EU Lists First Notified Body Under MDR

Regulatory NewsRegulatory News | 21 January 2019 |  By 

BSI United Kingdom (UK) became the first notified body (NB) to be officially designated as an NB under the Europe Union’s (EU) medical device regulation (MDR).

The new NB designation—the first-of-its-kind to be listed in the European Commission’s New Approach Notified and Designated Organizations (NANDO) database—comes months before the timeline the Notified Bodies Operations Group had estimated in 2017 guidance for NB designation and notification.

The scope of BSI UK’s new MDR designation ranges from medical devices incorporating medicinal substances or nanomaterial to class III custom-made implantable devices, according to NANDO. BSI’s designation under the EU’s in vitro diagnostic regulations (IVDR) is reportedly set for upcoming months.

The designation could ease certain concerns around a contentious issue facing industry regarding the lack of NB readiness and availability over the audits needed for compliance with MDR and IVDR prior to the 2020 and 2022 transitional deadlines, respectively. It underscores, however, a challenge with both the transitions for Brexit and the EU’s overhaul of device regulations occurring around the same time.

Brexit adds pressure on the UK’s Medicines and Healthcare products Regulatory Agency (MHRA) to expedite NB designations in preparation for MDR, with a “no-deal” scenario looking increasingly more likely as the 29 March deadline for the exit approaches.

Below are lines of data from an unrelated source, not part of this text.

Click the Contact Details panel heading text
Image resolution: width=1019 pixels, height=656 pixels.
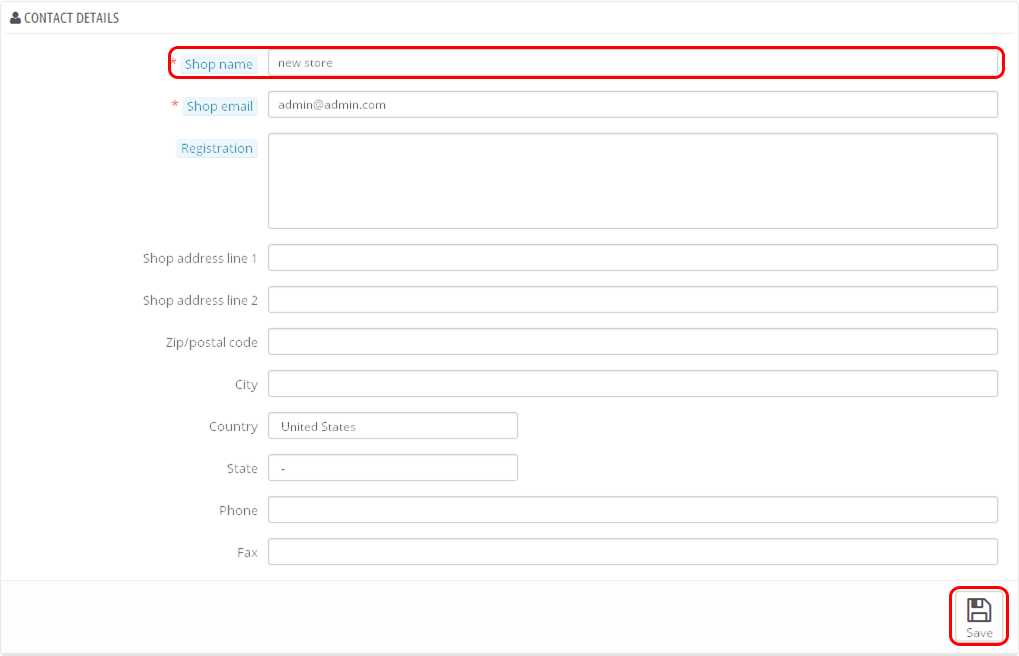coord(71,18)
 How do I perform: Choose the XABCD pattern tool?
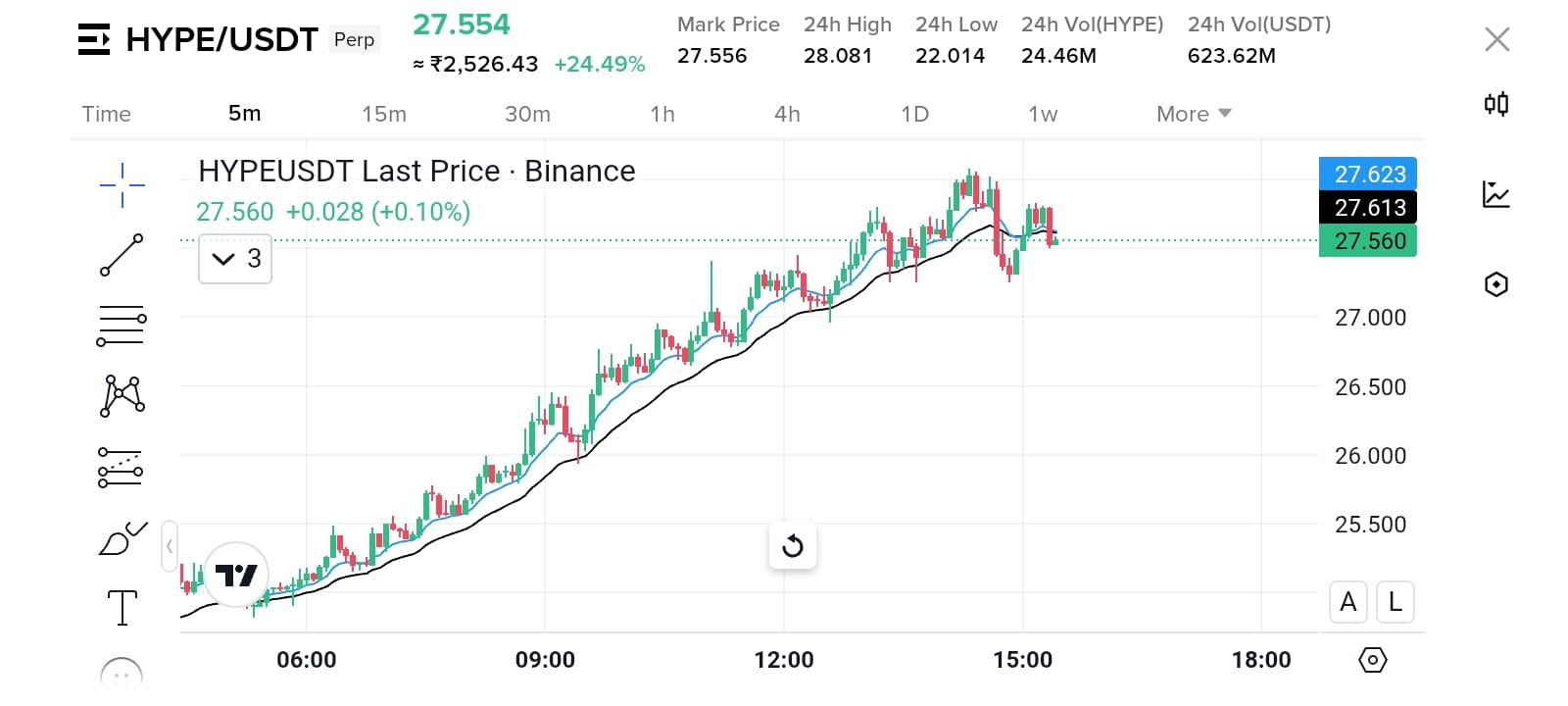coord(122,396)
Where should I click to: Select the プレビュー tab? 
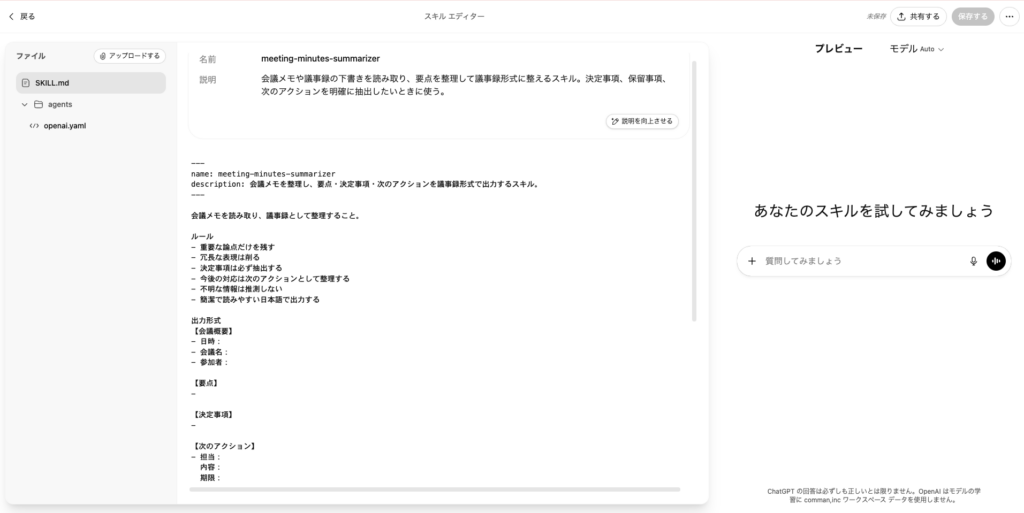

One challenge relates to the ongoing uncertainty that could hinder required preparations for device manufacturers to comply with a changing regulatory landscape in the UK as well as in the EU, particularly under a no-deal. This has been exacerbated by the existing lack of preparations for MDR/IVDR compliance, let alone for compliance in the UK post Brexit as various details are still being hashed out.

MHRA released further guidance earlier this month to propose certain arrangements that would modify regulations as a result of a no-deal exit. The plan involves having a UK version of MDR/IVDR in place by 29 March 2019, but it also proposed to cease recognizing new CE markings issued by UK-based NBs.

“If there’s no deal, UK-based NBs will no longer be recognized by the EU after 29 March 2019,” MHRA said. This means that “these products will not be able to be placed on the EU market.” Such proposed arrangements in MHRA’s guidance spoke to the continued lack of clarity around what manufacturers, health care providers and patients, among others, can expect to happen to the EU market post Brexit.

“EU Commission data indicates that approaching half of all medical device products certified in the EU use UK notified bodies,” BSI said.

Still, BSI UK achieved designation ahead of its anticipated timeline. BSI also intends to achieve designation for MDR/IVDR filings via the Netherlands before year’s end so that clients can have a fallback.